=== Stored data ===

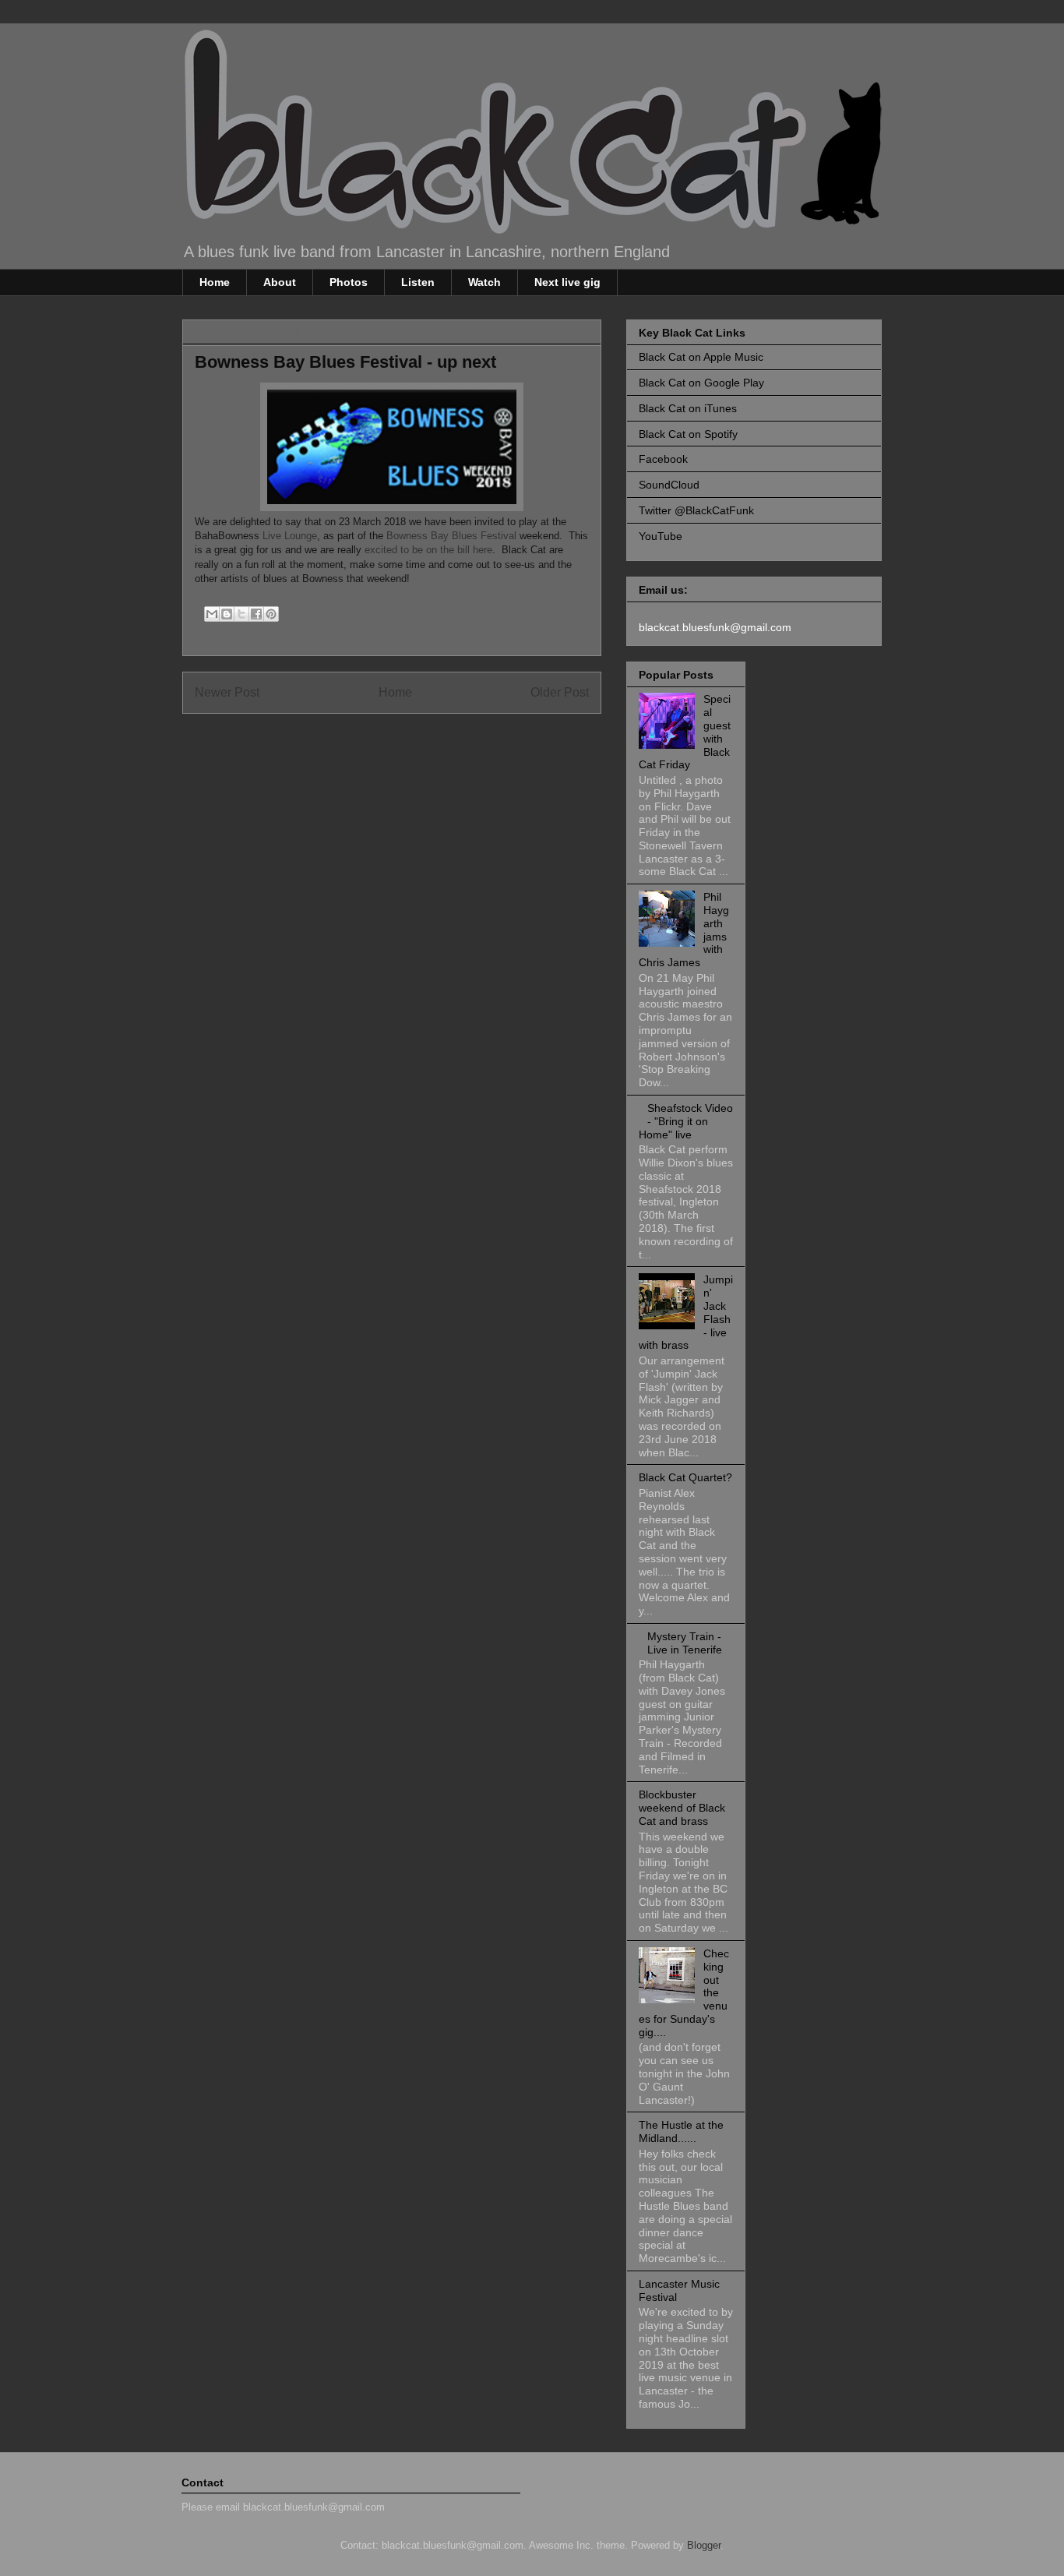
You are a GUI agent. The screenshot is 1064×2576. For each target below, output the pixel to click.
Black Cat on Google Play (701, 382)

===
=== Stored data ===

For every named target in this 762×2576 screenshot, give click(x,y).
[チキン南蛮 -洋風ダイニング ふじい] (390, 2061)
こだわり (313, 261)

===
=== Stored data ===

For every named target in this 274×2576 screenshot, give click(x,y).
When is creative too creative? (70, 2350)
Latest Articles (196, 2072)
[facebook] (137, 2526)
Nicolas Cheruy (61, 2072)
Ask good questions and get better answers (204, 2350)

===

# What is required
Set down, exactly as they appear above, all lines from the one that has "You are a GUI" down to the one that has "Black Cat on Google Play (701, 382)", including those two and no others.

# Completed exercise
You are a GUI agent. The screenshot is 1064×2576. For each target below, output the pixel to click.
Black Cat on Google Play (701, 382)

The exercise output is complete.